AP MECHANICS -C LEARNING OBJECTIVE INT 2.C -Calculate the velocity of an object moving in a horizontal circle with a constant speed, when subject to a known centripetal force.

In a case of uniform circular motion, an object moves with constant speed v along the circumference. The velocity always remains directed towards the tangent at all points, this means the magnitude of the velocity remains constant and only its direction changes. The change in direction indicates an acceleration. Let’s try and find the direction of acceleration.

The figure shows an object moving around a circle at a constant speed. The velocity at point A is $\overrightarrow{V_A}$ and the velocity at point B is $\overrightarrow{V_B}$. Appreciate the fact that as the body is moving with constant speed the magnitude of $\overrightarrow{V_A}$ and $\overrightarrow{V_B}$ will be the same. But, during the motion from point A to point B is the direction of velocity vectors will change, hence the acceleration. The position vector at point A is $\overrightarrow{r_A}$ and B is $\overrightarrow{r_B}$, again the magnitude of these position vectors is also the same and equal to the radius r of the circle.

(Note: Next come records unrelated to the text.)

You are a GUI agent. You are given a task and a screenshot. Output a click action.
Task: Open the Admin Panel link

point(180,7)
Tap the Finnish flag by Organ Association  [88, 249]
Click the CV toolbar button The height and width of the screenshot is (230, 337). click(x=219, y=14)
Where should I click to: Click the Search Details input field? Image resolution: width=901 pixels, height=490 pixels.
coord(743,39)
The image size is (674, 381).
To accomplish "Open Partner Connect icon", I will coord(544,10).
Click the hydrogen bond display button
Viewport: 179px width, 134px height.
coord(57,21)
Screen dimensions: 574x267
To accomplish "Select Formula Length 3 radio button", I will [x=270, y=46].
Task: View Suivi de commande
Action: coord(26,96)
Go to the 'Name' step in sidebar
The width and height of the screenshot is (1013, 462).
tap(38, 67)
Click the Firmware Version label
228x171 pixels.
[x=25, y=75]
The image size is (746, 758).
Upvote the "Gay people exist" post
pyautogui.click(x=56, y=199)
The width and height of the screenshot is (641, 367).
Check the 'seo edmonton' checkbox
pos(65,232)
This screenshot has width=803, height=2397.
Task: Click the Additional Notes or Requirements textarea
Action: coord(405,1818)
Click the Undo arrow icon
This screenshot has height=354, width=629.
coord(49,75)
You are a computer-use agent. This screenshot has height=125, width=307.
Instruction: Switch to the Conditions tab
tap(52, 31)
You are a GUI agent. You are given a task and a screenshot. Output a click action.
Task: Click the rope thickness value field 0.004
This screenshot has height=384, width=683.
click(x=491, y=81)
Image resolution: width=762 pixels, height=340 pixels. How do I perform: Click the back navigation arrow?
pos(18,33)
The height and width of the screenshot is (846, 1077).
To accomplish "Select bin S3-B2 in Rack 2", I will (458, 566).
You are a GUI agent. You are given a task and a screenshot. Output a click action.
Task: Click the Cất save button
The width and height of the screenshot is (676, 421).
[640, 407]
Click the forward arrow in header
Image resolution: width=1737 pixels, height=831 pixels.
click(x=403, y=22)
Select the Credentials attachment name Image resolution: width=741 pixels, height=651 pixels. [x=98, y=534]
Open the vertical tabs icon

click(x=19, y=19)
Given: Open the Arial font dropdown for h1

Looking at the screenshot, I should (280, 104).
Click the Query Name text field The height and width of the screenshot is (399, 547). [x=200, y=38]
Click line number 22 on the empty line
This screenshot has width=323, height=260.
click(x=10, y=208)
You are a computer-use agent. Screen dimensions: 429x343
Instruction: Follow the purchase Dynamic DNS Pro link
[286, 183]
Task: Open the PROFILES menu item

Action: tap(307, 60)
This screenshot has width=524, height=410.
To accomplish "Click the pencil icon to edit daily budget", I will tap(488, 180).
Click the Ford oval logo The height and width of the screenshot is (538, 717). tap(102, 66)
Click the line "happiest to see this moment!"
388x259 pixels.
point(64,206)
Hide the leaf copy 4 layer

The definition of average acceleration is

$\overrightarrow{a_r}= \frac{\overrightarrow{\Delta v}}{\Delta t}$

It is now evident that the direction of acceleration will be in the direction of $\overrightarrow{\Delta v}$. To determine the direction of $\overrightarrow{\Delta v}$, we can redraw the position and velocity vectors using the principle that vectors can be freely moved as long as we don’t change the magnitude and direction. We can observe that $\overrightarrow{\Delta v}$ and $\overrightarrow{\Delta r}$ are perpendicular to each other. This means the acceleration in a uniform circular motion points inwards towards the centre of the circular arc.

Let’s note down this important result:

The acceleration vector in the case of uniform circular motion points to the centre of the circle. Therefore, an object moving in a circle must always accelerate towards the centre, We have a special name for this and we call it Centripetal acceleration.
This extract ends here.